In the second quarter ended June 30, Unisys watched (probably with something akin to horror) as its technology sales fell by 31 per cent to $98.7m, undoubtedly impacted by a mainframe refresh in late May. Services revenues held up better in Q2, only declining by 14 per cent to $1.03bn in the quarter.

Total revenues in the quarter came to $1.13bn, falling 15.8 per cent compared to the year-ago period. While sales were down in both the technology and services areas, cost-cutting actions taken by Unisys at the end of 2008 paid off, with gross margins for services rising to 21 per cent (up 180 basis points) and technology gross margins at 40.4 per cent (up 120 basis points). This helped Unisys bring $38.1m to the bottom line, which is considerably better than the $14m loss it had a year ago.

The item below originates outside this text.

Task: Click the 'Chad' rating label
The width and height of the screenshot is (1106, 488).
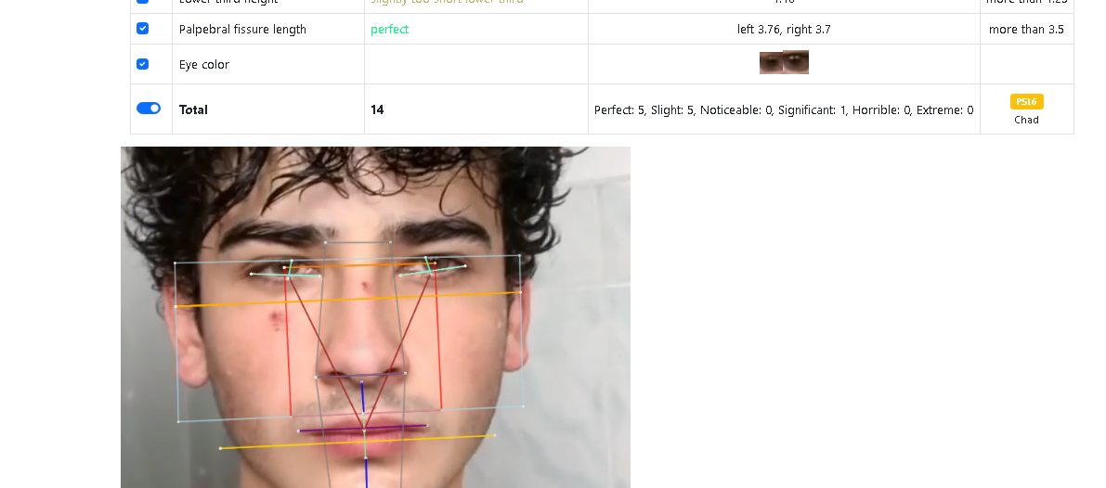Action: [x=1026, y=120]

In a conference call with Wall Street analysts, Janet Haugen, chief financial officer at Unisys, said that services orders were down compared to the earlier period, mainly to a drop in outsourcing that other services players have seen. But they were up sequentially compared to Q1. Services declines in the United States and Europe were partially offset by gains in Latin America and the Asia/Pacific region. The services backlog at the end of the quarter stood at $5.9bn, up 3 percent from the end of the March quarter.

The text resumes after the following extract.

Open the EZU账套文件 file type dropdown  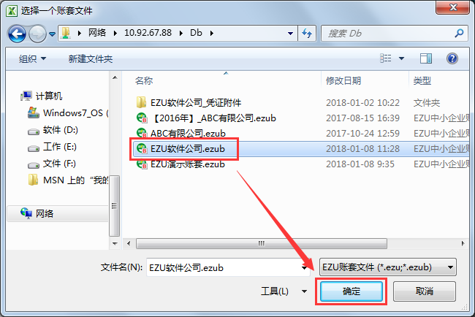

Across both services and technology, Unisys had $542m in sales in the United States, down 5 percent, with $341m in sales in EMEA (down 28 per cent), $134m in Asia/Pacific (down 9 per cent), and $112m in Latin America (down 25 per cent). So a drop off in technology sales - mostly servers and storage - outside the United States seems to have been a big issue in the quarter.

By business segment, Unisys had $458m in outsourcing sales (down 12 per cent), $352m in systems integration and consulting revenues (down 10 per cent), $144m in infrastructure sales (down 25 per cent, not including servers), and $77m in enterprise server sales (down 33 per cent). On the server front, Unisys took lumps just like IBM's mainframe business did in the same quarter, with a 39 per cent drop in revenues and a 20 per cent drop in MIPS capacity shipped. Rounding out the quarter, Unisys booked $76m in maintenance fees, and $22m in specialized technology sales.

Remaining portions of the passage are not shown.